* Canadian dollar at C$1.2681, or 78.86 U.S. cents
* Bond prices mixed across the maturity curve
TORONTO, Nov 27 (Reuters) - The Canadian dollar strengthened against its U.S. counterpart on Monday even as U.S. oil prices pulled back from a two-year high, as the greenback broadly extended recent losses.
At 8:56 a.m. ET (1356 GMT), the Canadian dollar CAD=D4 was trading at C$1.2681 to the greenback, or 78.86 U.S. cents, its strongest level of the session and up 0.2 percent. It had gained 0.4 percent last week.
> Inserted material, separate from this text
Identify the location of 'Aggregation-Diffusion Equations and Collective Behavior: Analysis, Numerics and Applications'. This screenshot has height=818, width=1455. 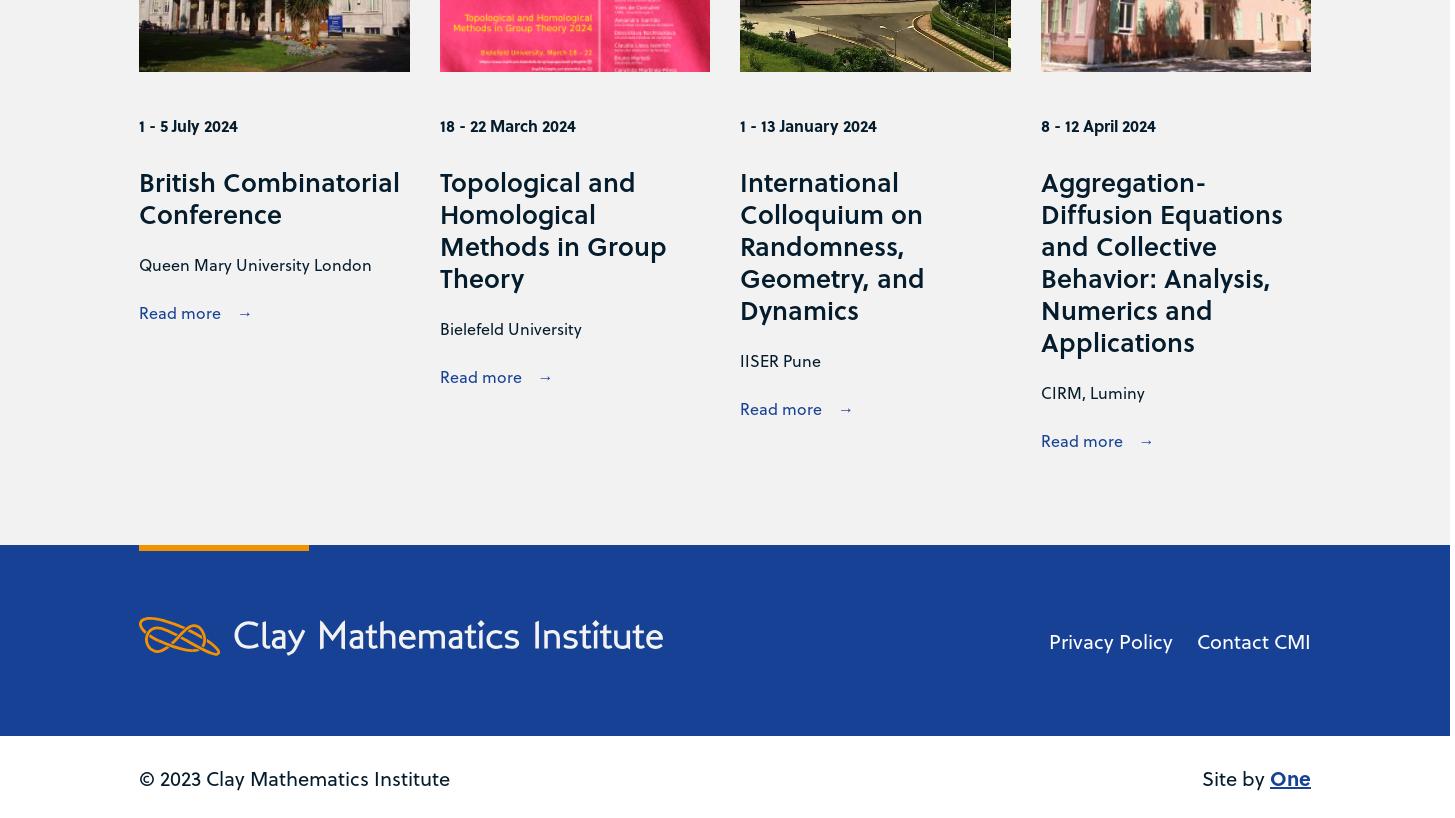
(1159, 260).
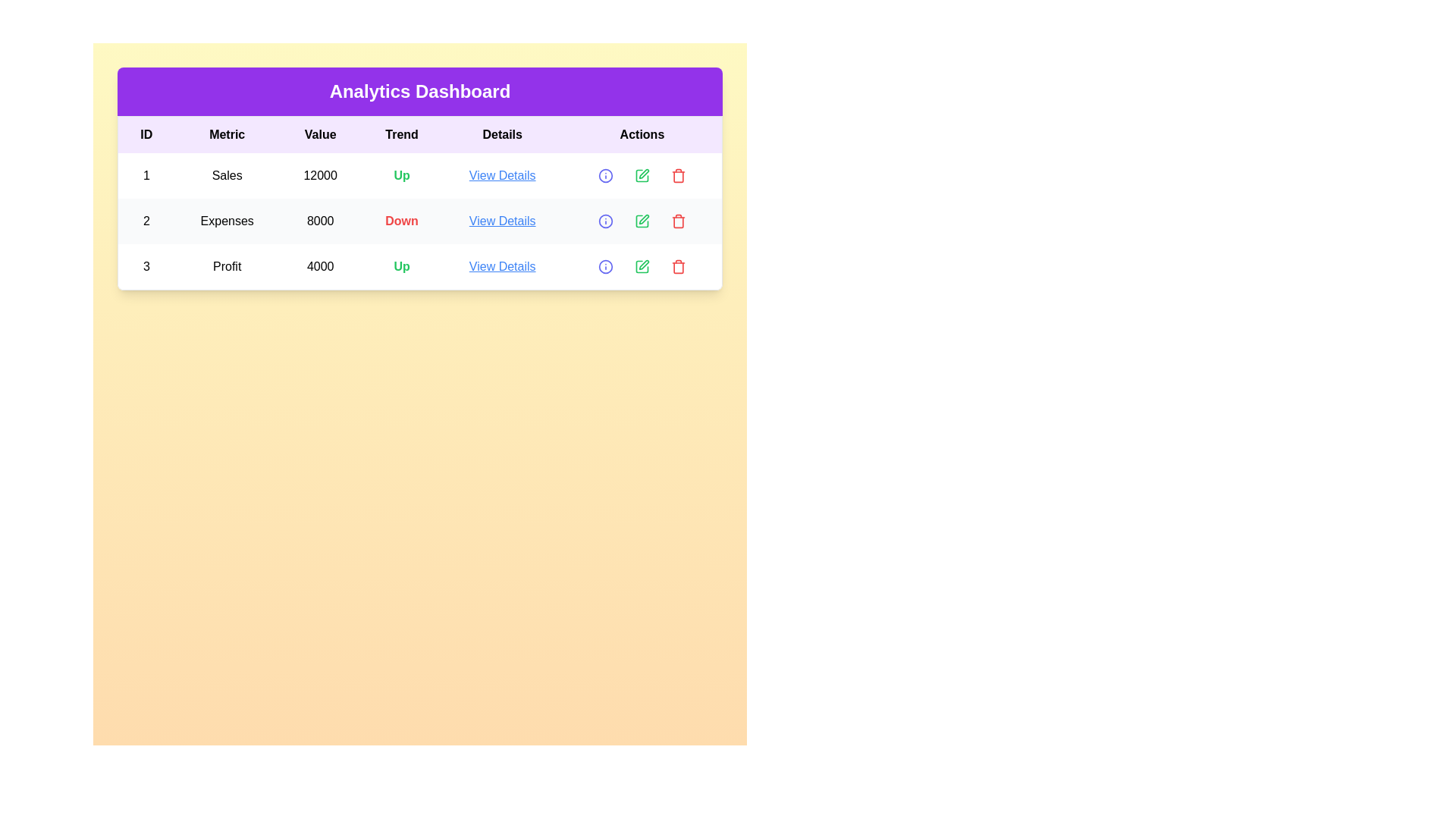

The currency's weakest level was C$1.2722.
The Bank of Canada is due to release its semi-annual Financial System Review on Tuesday, while currency strategists are also looking ahead to a monthly employment report and quarterly gross domestic product data due on Friday after weak retail sales numbers last week.
* U.S. crude CLc1 prices were down 0.95 percent to $58.39 a barrel, while Brent crude LCOc1 lost 0.25 percent. O/R
The Canadian dollar was slightly stronger against the euro and weaker versus the Japanese yen.
Canadian government bond prices were mixed across the maturity curve, with the two-year CA2YT=RR price down half a Canadian cent to yield 1.443 percent and the benchmark 10-year CA10YT=RR rising 3 Canadian cents to yield 1.885 percent.
The Canada-U.S. two-year bond spread was -31 basis points, while the 10-year spread was -44.5 basis points.